- What this task involves -
Retype every line below precisely as it appears.

- Material for the task -
####
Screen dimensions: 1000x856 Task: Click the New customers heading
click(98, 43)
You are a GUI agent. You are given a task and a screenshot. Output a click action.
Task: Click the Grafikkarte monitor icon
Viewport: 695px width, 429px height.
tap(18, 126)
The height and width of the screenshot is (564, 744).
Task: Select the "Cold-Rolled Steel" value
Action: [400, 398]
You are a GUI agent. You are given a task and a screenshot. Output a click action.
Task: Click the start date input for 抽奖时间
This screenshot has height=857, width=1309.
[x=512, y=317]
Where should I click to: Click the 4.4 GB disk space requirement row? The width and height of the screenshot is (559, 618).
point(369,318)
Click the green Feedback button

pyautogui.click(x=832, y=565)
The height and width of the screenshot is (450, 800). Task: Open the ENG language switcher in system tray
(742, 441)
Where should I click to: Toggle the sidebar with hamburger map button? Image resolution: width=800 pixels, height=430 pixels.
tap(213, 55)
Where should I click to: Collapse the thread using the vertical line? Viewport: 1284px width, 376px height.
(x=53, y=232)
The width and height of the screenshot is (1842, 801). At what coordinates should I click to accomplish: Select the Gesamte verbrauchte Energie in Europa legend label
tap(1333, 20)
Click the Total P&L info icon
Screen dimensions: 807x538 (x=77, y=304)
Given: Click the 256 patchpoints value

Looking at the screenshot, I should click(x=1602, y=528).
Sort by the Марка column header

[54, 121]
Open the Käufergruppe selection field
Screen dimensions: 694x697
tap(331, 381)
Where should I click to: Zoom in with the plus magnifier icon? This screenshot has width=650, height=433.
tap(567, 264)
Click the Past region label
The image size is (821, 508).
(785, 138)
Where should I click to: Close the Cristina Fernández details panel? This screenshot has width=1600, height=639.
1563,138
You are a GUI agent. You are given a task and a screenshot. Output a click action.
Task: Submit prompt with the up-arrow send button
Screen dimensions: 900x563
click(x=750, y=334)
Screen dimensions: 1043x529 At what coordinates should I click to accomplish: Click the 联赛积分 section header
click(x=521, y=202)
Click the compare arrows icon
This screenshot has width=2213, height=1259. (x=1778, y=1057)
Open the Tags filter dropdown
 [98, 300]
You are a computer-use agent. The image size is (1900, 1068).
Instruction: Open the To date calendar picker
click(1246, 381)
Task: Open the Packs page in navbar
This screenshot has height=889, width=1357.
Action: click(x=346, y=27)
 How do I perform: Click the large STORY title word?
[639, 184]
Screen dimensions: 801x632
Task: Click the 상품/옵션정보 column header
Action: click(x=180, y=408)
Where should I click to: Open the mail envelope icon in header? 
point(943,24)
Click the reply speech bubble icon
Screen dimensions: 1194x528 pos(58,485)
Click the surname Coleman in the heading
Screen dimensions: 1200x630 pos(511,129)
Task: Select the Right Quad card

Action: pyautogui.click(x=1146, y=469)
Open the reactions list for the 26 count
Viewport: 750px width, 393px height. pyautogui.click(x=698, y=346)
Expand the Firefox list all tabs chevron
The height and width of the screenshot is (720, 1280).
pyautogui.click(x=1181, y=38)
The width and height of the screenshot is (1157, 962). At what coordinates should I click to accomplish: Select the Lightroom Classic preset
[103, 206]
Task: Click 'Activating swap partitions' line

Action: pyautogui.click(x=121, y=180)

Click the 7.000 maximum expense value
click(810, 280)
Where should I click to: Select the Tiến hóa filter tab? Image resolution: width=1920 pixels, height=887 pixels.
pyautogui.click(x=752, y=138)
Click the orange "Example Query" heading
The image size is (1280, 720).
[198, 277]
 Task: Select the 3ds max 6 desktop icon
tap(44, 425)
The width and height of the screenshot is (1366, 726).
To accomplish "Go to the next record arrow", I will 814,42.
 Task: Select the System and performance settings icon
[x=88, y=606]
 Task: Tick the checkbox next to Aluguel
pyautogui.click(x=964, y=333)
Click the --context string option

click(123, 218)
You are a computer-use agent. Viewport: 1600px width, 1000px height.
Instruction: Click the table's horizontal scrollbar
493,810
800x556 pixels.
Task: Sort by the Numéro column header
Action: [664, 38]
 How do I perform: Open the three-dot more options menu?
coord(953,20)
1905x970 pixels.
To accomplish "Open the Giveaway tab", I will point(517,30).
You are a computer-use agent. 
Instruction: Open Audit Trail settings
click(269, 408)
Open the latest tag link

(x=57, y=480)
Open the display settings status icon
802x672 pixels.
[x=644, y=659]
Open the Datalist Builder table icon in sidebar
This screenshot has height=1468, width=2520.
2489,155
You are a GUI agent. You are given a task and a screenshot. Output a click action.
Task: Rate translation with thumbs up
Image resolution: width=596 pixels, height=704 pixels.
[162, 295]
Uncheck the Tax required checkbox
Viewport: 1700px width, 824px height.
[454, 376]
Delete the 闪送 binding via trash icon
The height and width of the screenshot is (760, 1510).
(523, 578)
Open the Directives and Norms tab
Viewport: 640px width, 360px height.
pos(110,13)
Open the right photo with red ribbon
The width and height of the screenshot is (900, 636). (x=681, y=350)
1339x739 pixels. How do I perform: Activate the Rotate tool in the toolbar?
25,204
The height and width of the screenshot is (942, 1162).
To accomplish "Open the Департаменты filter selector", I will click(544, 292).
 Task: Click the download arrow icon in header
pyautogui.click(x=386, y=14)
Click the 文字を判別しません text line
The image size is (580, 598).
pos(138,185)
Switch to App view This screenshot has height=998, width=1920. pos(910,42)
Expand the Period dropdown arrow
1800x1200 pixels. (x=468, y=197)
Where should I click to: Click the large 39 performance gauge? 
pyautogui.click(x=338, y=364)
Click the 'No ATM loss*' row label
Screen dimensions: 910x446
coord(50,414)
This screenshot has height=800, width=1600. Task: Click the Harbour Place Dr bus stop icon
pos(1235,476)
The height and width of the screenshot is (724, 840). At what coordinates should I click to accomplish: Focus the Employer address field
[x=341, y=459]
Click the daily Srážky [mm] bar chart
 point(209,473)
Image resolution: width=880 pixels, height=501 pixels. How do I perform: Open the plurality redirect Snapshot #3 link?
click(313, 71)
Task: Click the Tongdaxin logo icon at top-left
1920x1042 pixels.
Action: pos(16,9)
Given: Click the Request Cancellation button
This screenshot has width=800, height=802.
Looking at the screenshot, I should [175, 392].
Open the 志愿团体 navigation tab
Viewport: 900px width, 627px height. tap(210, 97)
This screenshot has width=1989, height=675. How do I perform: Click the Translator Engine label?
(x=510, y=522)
####
- Exercise output -
Screen dimensions: 1000x856 Task: Click the New customers heading
click(98, 43)
You are a GUI agent. You are given a task and a screenshot. Output a click action.
Task: Click the Grafikkarte monitor icon
Viewport: 695px width, 429px height.
tap(18, 126)
The height and width of the screenshot is (564, 744).
Task: Select the "Cold-Rolled Steel" value
Action: [400, 398]
You are a GUI agent. You are given a task and a screenshot. Output a click action.
Task: Click the start date input for 抽奖时间
This screenshot has height=857, width=1309.
[x=512, y=317]
Where should I click to: Click the 4.4 GB disk space requirement row? The width and height of the screenshot is (559, 618).
point(369,318)
Click the green Feedback button

pyautogui.click(x=832, y=565)
The height and width of the screenshot is (450, 800). Task: Open the ENG language switcher in system tray
(742, 441)
Where should I click to: Toggle the sidebar with hamburger map button? Image resolution: width=800 pixels, height=430 pixels.
tap(213, 55)
Where should I click to: Collapse the thread using the vertical line? Viewport: 1284px width, 376px height.
(x=53, y=232)
The width and height of the screenshot is (1842, 801). At what coordinates should I click to accomplish: Select the Gesamte verbrauchte Energie in Europa legend label
tap(1333, 20)
Click the Total P&L info icon
Screen dimensions: 807x538 (x=77, y=304)
Given: Click the 256 patchpoints value

Looking at the screenshot, I should click(x=1602, y=528).
Sort by the Марка column header

[54, 121]
Open the Käufergruppe selection field
Screen dimensions: 694x697
tap(331, 381)
Where should I click to: Zoom in with the plus magnifier icon? This screenshot has width=650, height=433.
tap(567, 264)
Click the Past region label
The image size is (821, 508).
(785, 138)
Where should I click to: Close the Cristina Fernández details panel? This screenshot has width=1600, height=639.
1563,138
You are a GUI agent. You are given a task and a screenshot. Output a click action.
Task: Submit prompt with the up-arrow send button
Screen dimensions: 900x563
click(x=750, y=334)
Screen dimensions: 1043x529 At what coordinates should I click to accomplish: Click the 联赛积分 section header
click(x=521, y=202)
Click the compare arrows icon
This screenshot has width=2213, height=1259. (x=1778, y=1057)
Open the Tags filter dropdown
 [98, 300]
You are a computer-use agent. The image size is (1900, 1068).
Instruction: Open the To date calendar picker
click(1246, 381)
Task: Open the Packs page in navbar
This screenshot has height=889, width=1357.
Action: click(x=346, y=27)
 How do I perform: Click the large STORY title word?
[639, 184]
Screen dimensions: 801x632
Task: Click the 상품/옵션정보 column header
Action: click(x=180, y=408)
Where should I click to: Open the mail envelope icon in header? 
point(943,24)
Click the reply speech bubble icon
Screen dimensions: 1194x528 pos(58,485)
Click the surname Coleman in the heading
Screen dimensions: 1200x630 pos(511,129)
Task: Select the Right Quad card

Action: pyautogui.click(x=1146, y=469)
Open the reactions list for the 26 count
Viewport: 750px width, 393px height. pyautogui.click(x=698, y=346)
Expand the Firefox list all tabs chevron
The height and width of the screenshot is (720, 1280).
pyautogui.click(x=1181, y=38)
The width and height of the screenshot is (1157, 962). At what coordinates should I click to accomplish: Select the Lightroom Classic preset
[103, 206]
Task: Click 'Activating swap partitions' line

Action: pyautogui.click(x=121, y=180)

Click the 7.000 maximum expense value
click(810, 280)
Where should I click to: Select the Tiến hóa filter tab? Image resolution: width=1920 pixels, height=887 pixels.
pyautogui.click(x=752, y=138)
Click the orange "Example Query" heading
The image size is (1280, 720).
[198, 277]
 Task: Select the 3ds max 6 desktop icon
tap(44, 425)
The width and height of the screenshot is (1366, 726).
To accomplish "Go to the next record arrow", I will 814,42.
 Task: Select the System and performance settings icon
[x=88, y=606]
 Task: Tick the checkbox next to Aluguel
pyautogui.click(x=964, y=333)
Click the --context string option

click(123, 218)
You are a computer-use agent. Viewport: 1600px width, 1000px height.
Instruction: Click the table's horizontal scrollbar
493,810
800x556 pixels.
Task: Sort by the Numéro column header
Action: [664, 38]
 How do I perform: Open the three-dot more options menu?
coord(953,20)
1905x970 pixels.
To accomplish "Open the Giveaway tab", I will point(517,30).
You are a computer-use agent. 
Instruction: Open Audit Trail settings
click(269, 408)
Open the latest tag link

(x=57, y=480)
Open the display settings status icon
802x672 pixels.
[x=644, y=659]
Open the Datalist Builder table icon in sidebar
This screenshot has height=1468, width=2520.
2489,155
You are a GUI agent. You are given a task and a screenshot. Output a click action.
Task: Rate translation with thumbs up
Image resolution: width=596 pixels, height=704 pixels.
[162, 295]
Uncheck the Tax required checkbox
Viewport: 1700px width, 824px height.
[454, 376]
Delete the 闪送 binding via trash icon
The height and width of the screenshot is (760, 1510).
(523, 578)
Open the Directives and Norms tab
Viewport: 640px width, 360px height.
pos(110,13)
Open the right photo with red ribbon
The width and height of the screenshot is (900, 636). (x=681, y=350)
1339x739 pixels. How do I perform: Activate the Rotate tool in the toolbar?
25,204
The height and width of the screenshot is (942, 1162).
To accomplish "Open the Департаменты filter selector", I will click(544, 292).
 Task: Click the download arrow icon in header
pyautogui.click(x=386, y=14)
Click the 文字を判別しません text line
The image size is (580, 598).
pos(138,185)
Switch to App view This screenshot has height=998, width=1920. pos(910,42)
Expand the Period dropdown arrow
1800x1200 pixels. (x=468, y=197)
Where should I click to: Click the large 39 performance gauge? 
pyautogui.click(x=338, y=364)
Click the 'No ATM loss*' row label
Screen dimensions: 910x446
coord(50,414)
This screenshot has height=800, width=1600. Task: Click the Harbour Place Dr bus stop icon
pos(1235,476)
The height and width of the screenshot is (724, 840). At what coordinates should I click to accomplish: Focus the Employer address field
[x=341, y=459]
Click the daily Srážky [mm] bar chart
 point(209,473)
Image resolution: width=880 pixels, height=501 pixels. How do I perform: Open the plurality redirect Snapshot #3 link?
click(313, 71)
Task: Click the Tongdaxin logo icon at top-left
1920x1042 pixels.
Action: pos(16,9)
Given: Click the Request Cancellation button
This screenshot has width=800, height=802.
Looking at the screenshot, I should [175, 392].
Open the 志愿团体 navigation tab
Viewport: 900px width, 627px height. tap(210, 97)
This screenshot has width=1989, height=675. How do I perform: Click the Translator Engine label?
(x=510, y=522)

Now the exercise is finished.